Sedangkan Tujuan kurikulum dirumuskan berdasarkan perkembangan tuntutan, kebutuhan dan kondisi masyarakat serta didasari oleh pemikiran-pemikiran dan terarah pada pencapaian nilai-nilai filosofis, terutama falsafah negara. Kurikulum sebagai salah satu komponen pendidikan sangat berperan dalam mengantarkan pada tujuan pendidikan yang diharapkan. Untuk itu kurikulum merupakan kekuatan utama yang mempengaruhi dan membentuk proses pembelajaran.
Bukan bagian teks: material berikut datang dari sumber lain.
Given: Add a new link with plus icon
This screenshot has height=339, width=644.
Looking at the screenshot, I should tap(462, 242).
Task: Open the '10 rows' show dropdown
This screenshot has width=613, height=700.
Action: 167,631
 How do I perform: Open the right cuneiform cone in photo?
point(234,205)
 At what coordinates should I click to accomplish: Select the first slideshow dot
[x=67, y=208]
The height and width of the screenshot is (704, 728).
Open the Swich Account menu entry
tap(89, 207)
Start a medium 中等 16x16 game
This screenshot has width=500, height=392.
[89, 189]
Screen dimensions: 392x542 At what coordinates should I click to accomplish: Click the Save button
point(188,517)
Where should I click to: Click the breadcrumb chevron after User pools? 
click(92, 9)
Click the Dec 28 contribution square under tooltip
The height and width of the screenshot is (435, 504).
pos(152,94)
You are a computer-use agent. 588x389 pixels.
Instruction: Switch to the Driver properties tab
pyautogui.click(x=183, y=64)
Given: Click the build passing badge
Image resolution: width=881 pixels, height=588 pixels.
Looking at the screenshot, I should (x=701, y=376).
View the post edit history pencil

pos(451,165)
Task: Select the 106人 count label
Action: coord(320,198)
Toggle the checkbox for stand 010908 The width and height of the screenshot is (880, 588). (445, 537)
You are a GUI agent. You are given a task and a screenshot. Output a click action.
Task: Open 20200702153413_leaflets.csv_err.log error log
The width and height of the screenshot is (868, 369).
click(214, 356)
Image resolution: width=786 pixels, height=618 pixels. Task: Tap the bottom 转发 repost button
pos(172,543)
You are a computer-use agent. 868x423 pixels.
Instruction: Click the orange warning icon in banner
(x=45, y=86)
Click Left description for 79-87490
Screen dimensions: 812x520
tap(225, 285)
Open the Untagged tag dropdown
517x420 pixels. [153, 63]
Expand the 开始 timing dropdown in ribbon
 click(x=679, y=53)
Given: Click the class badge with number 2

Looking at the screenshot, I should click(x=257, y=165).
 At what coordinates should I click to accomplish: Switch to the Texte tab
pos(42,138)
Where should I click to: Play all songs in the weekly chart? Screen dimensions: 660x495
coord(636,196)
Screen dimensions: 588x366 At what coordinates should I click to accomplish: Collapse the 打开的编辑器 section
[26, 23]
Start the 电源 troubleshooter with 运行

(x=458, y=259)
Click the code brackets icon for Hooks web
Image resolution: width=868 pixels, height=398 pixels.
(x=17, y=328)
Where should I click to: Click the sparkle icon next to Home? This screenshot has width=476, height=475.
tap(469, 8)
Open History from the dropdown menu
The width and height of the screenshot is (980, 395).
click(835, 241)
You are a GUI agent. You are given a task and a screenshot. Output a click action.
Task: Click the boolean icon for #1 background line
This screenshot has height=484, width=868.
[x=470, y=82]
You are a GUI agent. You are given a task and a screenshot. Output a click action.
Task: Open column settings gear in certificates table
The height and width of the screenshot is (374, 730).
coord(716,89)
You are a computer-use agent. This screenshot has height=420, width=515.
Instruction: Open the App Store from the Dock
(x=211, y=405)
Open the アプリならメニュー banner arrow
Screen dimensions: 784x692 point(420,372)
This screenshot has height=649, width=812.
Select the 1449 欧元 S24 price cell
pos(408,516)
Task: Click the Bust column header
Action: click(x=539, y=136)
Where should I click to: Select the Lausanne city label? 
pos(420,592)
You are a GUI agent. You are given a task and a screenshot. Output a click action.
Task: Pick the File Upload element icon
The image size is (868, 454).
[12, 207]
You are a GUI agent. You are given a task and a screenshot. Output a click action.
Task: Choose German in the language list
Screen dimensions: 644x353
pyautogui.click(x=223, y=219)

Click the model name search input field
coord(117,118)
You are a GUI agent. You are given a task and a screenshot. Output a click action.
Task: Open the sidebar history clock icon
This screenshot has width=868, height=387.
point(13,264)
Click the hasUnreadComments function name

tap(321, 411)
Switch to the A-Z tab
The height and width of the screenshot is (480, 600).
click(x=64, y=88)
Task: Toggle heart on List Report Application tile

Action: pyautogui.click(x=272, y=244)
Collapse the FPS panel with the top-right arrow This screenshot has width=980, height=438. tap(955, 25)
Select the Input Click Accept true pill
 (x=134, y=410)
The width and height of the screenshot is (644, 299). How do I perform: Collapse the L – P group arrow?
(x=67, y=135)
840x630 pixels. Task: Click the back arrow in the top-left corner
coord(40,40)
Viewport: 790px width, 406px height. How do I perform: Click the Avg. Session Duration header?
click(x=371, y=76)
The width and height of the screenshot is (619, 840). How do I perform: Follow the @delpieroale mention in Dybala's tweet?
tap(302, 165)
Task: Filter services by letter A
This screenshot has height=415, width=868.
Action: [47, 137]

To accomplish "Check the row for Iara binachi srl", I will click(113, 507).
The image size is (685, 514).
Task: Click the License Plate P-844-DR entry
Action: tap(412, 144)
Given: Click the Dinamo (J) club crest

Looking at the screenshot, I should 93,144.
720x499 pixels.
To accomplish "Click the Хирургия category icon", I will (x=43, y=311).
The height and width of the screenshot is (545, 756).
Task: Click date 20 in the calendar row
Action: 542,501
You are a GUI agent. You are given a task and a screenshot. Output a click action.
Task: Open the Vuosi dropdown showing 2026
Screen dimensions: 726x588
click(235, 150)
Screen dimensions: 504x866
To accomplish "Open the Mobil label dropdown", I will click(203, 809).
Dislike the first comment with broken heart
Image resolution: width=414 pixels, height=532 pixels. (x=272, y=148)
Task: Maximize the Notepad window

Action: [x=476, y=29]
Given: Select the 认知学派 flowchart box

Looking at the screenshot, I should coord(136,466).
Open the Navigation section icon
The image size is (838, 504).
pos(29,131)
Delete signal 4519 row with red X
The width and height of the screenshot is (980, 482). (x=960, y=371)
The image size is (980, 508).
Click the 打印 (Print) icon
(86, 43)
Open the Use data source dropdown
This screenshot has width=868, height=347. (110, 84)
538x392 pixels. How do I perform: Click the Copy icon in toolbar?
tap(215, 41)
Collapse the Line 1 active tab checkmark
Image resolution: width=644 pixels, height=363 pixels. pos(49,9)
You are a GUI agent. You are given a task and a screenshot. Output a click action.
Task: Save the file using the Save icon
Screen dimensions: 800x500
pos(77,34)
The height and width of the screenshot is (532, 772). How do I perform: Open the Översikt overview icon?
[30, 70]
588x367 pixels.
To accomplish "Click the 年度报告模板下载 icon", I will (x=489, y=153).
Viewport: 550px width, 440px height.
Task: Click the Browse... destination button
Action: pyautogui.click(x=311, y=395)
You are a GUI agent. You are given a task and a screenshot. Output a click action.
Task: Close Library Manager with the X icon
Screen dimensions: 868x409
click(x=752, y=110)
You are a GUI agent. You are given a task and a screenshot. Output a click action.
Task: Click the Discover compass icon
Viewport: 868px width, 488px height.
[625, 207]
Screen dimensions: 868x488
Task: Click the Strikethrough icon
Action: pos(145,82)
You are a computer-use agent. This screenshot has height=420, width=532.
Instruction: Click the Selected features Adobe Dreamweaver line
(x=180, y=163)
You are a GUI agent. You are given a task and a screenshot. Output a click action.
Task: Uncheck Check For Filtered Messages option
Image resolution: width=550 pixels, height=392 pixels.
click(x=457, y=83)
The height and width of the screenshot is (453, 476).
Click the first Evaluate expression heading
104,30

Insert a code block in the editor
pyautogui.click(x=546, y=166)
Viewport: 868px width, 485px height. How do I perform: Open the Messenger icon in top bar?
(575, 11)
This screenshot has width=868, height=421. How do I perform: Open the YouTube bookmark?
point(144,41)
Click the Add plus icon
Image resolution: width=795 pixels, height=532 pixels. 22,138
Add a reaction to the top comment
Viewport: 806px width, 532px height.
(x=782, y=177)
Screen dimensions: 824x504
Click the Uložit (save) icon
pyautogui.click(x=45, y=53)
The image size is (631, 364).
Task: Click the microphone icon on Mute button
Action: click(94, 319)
Kesalahan dalam penyusunan kurikulum akan menyebabkan kegagalan suatu pendidikan dan penzoliman terhadap peserta didik[1].

Dalam hal penyusunan kurikulum, Herman H. Horne[2] memberikan dasar bagi penyusunan kurikulum menjadi tiga bahagian, diantaranya adalah:

1. Dasar Psikologis, digunakan untuk memenuhi dan mengetahui kemampuan yang diperoleh dan kebutuhan       peserta didik (the ability and need of children).
2. Dasar sosiologis, digunakan untuk mengetahui tuntutan masyarkat (the legitimate demands of society)             terhadap pendidikan.
3. Dasar filosofis, digunakan untuk mengetahui nilai yang akan dicapai (the kind of universe in which we live).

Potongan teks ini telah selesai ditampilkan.